[Stored data entries]
——————

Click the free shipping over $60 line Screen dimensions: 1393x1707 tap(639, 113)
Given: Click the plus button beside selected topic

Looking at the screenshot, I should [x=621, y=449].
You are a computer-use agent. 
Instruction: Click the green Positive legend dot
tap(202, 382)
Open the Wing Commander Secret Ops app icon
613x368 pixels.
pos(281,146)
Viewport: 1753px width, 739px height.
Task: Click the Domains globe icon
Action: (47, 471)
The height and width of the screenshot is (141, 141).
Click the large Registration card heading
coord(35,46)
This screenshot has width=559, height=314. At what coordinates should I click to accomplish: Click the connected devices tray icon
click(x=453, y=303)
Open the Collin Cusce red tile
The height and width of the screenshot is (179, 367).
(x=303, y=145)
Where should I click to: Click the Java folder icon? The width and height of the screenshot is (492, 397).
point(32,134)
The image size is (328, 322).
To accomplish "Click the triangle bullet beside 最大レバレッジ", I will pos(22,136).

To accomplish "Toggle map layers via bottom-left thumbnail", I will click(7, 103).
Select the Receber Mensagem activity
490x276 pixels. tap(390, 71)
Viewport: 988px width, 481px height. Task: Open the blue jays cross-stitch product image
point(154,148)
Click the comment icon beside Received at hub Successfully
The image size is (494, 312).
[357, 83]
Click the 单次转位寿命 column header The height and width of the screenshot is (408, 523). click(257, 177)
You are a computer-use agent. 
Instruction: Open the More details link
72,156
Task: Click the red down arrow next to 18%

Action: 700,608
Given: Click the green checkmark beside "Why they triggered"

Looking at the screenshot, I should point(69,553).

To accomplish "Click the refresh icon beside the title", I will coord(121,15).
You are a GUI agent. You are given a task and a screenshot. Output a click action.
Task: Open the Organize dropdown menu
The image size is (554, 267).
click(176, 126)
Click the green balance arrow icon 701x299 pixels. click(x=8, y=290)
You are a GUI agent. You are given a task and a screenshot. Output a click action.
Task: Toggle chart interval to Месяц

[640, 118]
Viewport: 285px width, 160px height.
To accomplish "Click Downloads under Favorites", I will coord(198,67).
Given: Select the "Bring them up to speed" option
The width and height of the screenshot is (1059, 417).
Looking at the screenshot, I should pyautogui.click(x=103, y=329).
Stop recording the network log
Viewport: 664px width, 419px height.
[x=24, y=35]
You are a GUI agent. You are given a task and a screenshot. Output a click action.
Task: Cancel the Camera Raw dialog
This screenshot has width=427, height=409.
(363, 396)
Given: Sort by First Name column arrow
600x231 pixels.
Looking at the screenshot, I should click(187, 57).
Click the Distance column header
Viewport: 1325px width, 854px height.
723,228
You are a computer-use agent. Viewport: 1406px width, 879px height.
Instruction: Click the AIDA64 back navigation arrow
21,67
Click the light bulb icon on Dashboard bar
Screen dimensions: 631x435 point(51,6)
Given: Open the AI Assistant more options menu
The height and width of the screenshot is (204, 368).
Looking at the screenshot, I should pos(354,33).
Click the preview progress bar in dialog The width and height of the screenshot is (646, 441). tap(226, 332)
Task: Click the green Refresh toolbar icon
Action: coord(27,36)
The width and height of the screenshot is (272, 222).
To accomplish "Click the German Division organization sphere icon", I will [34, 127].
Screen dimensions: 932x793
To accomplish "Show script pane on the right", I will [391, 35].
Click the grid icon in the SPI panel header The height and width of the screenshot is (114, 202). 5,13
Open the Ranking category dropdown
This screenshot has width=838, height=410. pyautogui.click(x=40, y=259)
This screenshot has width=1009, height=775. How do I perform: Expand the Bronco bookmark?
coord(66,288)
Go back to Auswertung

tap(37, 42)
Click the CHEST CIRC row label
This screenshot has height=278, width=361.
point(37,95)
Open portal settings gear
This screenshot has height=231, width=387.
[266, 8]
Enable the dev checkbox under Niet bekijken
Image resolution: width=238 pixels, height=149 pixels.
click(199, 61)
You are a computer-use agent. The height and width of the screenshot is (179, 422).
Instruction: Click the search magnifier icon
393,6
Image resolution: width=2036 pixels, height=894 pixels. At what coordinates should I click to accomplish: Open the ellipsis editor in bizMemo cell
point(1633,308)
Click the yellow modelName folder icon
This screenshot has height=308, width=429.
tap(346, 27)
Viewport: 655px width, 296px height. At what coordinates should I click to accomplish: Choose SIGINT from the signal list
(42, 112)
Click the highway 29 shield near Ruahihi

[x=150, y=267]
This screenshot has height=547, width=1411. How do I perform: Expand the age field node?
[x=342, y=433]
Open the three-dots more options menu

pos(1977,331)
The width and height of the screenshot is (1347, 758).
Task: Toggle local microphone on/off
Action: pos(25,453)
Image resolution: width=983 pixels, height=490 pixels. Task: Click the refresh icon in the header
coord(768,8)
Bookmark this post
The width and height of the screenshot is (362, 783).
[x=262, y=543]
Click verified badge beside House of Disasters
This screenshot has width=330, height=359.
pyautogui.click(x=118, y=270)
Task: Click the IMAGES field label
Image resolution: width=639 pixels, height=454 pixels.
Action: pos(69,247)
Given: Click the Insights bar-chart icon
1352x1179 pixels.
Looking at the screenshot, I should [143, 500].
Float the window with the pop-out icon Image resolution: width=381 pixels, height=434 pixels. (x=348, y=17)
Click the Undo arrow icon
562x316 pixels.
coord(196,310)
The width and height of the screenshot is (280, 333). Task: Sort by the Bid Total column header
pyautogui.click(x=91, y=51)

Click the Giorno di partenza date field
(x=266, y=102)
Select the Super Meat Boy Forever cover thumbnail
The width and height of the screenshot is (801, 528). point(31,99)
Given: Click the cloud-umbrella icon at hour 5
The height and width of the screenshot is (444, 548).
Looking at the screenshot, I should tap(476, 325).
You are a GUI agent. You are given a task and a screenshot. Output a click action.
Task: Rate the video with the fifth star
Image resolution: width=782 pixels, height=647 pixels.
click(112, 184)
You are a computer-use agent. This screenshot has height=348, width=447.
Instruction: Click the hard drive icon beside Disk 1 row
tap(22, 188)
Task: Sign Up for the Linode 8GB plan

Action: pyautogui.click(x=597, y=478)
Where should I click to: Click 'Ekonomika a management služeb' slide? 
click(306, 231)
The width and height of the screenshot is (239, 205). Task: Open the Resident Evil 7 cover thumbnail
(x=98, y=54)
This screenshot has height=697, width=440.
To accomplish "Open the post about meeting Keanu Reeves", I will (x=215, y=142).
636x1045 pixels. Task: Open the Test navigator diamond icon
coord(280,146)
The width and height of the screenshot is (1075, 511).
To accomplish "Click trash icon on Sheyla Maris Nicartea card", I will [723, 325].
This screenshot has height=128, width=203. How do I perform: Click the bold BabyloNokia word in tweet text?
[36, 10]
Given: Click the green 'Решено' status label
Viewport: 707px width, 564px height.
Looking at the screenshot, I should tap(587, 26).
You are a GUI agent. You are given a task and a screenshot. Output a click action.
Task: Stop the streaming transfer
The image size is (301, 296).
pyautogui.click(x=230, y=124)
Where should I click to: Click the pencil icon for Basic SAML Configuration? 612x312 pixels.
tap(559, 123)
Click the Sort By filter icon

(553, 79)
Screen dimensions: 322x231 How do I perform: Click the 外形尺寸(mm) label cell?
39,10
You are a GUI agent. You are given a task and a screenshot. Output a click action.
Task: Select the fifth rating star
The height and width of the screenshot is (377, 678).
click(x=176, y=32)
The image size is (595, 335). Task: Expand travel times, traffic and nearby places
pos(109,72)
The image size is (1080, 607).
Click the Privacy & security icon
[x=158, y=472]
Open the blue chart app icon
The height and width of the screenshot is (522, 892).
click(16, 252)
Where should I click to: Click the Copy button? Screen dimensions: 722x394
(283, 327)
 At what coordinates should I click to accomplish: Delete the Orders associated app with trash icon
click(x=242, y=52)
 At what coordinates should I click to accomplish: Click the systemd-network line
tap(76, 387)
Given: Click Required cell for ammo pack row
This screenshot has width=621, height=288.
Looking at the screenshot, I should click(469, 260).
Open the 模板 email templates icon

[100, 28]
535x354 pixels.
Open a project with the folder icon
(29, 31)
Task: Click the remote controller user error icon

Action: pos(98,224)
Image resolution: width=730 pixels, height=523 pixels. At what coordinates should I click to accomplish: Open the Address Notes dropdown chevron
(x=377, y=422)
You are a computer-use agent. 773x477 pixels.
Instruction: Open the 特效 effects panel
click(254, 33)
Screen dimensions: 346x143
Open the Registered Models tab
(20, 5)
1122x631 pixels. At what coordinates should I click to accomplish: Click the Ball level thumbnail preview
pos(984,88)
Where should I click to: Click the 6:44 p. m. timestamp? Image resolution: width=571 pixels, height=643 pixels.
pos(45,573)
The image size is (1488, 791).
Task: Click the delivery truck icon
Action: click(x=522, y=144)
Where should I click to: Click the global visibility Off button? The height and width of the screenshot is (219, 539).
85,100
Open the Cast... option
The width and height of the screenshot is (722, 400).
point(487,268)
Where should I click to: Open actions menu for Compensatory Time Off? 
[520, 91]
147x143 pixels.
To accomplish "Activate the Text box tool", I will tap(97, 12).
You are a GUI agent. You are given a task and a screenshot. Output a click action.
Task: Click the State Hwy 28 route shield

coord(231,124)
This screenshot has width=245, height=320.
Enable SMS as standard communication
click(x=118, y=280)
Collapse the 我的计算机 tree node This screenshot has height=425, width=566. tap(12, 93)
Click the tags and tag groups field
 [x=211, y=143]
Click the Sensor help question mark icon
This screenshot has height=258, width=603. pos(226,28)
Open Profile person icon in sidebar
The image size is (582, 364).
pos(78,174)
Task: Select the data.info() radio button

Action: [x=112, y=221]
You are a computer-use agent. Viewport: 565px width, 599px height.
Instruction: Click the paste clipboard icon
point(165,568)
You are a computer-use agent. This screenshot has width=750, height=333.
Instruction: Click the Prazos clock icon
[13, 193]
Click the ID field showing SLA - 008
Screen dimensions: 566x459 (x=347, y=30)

——————

Please copy each line of the entries in which the word "fifth" shows up.

> [Output]
Task: Rate the video with the fifth star
Task: Select the fifth rating star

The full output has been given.